Kantner came to Johns Hopkins in 1968 as a professor in
the School of Public Health's Department of
Population Dynamics, which is now part of the
Department of
Population, Family and Reproductive
Health. He served as chair of the department from 1976
to 1985.
During his time at Johns Hopkins, Kantner joined
colleague Melvin Zelnik in conducting in 1971
the first national survey of adolescent fertility and
contraceptive use. "No one had ever studied the
behaviors of young unmarried women before," said Laurie
Schwab Zabin, who was a student of
Kantner's and is now a professor in Population, Family and
Reproductive Health. "The government found
their findings to be so surprising that they funded two
more surveys. Today, this kind of research is
done all the time." Zabin used Kantner and Zelnik's data
for her own initial research.
Zabin added, "Jack was a very supportive and engaging
person who gave a lot of his life to the
support of family planning worldwide."
Kantner's early work was devoted to improving
international family planning and reproductive
health programs, particularly in developing countries.
While working in the field, he aimed to figure
out how to make family planning and reproductive health
programs of the 1950s and 1960s work and
how to encourage health systems to perform better.

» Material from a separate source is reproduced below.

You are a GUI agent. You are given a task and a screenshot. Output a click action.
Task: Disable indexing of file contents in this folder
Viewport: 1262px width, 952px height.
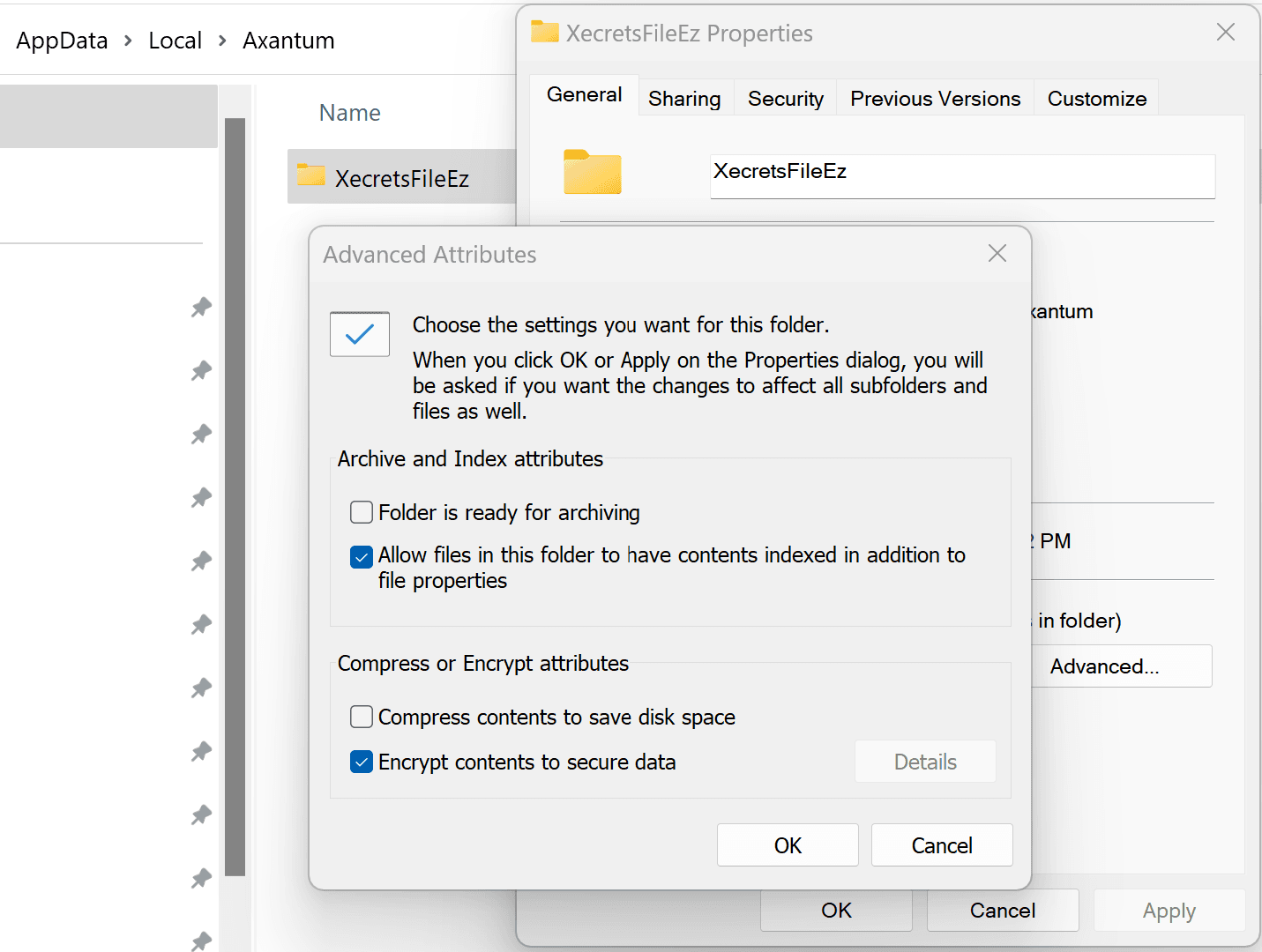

Beginning in 1957, he spent many years in
Southeast Asia, first in Indonesia as an adviser from the
University of California, Berkeley, and later
working in Pakistan with the Population Council and in
India with the Ford Foundation and USAID.
While living in Canada in the 1960s, he helped found the
University of Western Ontario's first
Department of Sociology. Kantner, along with colleagues
T.R. Balakrishnan and Jack Allingham,
organized the first fertility and reproductive health
survey ever undertaken in Canada. The study,
conducted in Toronto from 1966 to 1967, resulted in the
publication of Fertility and Family Planning in
a Canadian Metropolis.
Kantner received his bachelor's degree in sociology
from Franklin and Marshall College in 1942
and served in the U.S. Army Medical Corps in Europe during
World War II. He earned his doctorate in
sociology from the University of Michigan in 1953. He began
his career compiling and analyzing
international demographic information from Eastern Europe
and Russia for the U.S. Bureau of the
Census. In addition to Johns Hopkins, Kantner also held
academic appointments at the College of
William and Mary and the University of Western Ontario. He
was president of the Population
Association of America in 1982 and wrote several books on
population issues. He wrote his latest book
with his son Andrew.
Kantner had a lifelong passion for music, according to
his family. He played trumpet during his
college years with a touring jazz band and later, during
World War II, with the U.S. Army Special
Services Band. Upon retiring to Bedford, Penn., in 1986, he
was active in the Bedford Springs Music
Festival, and he served as president of the festival for
two years.
Kantner is survived by his wife, the former Jane
Boose; his children, Andrew Kantner, Josie
Kantner Smith, Chris Kantner and his wife, Cynthia Burger,
and Julie Kantner and her husband, David
Claffey; and five grandchildren.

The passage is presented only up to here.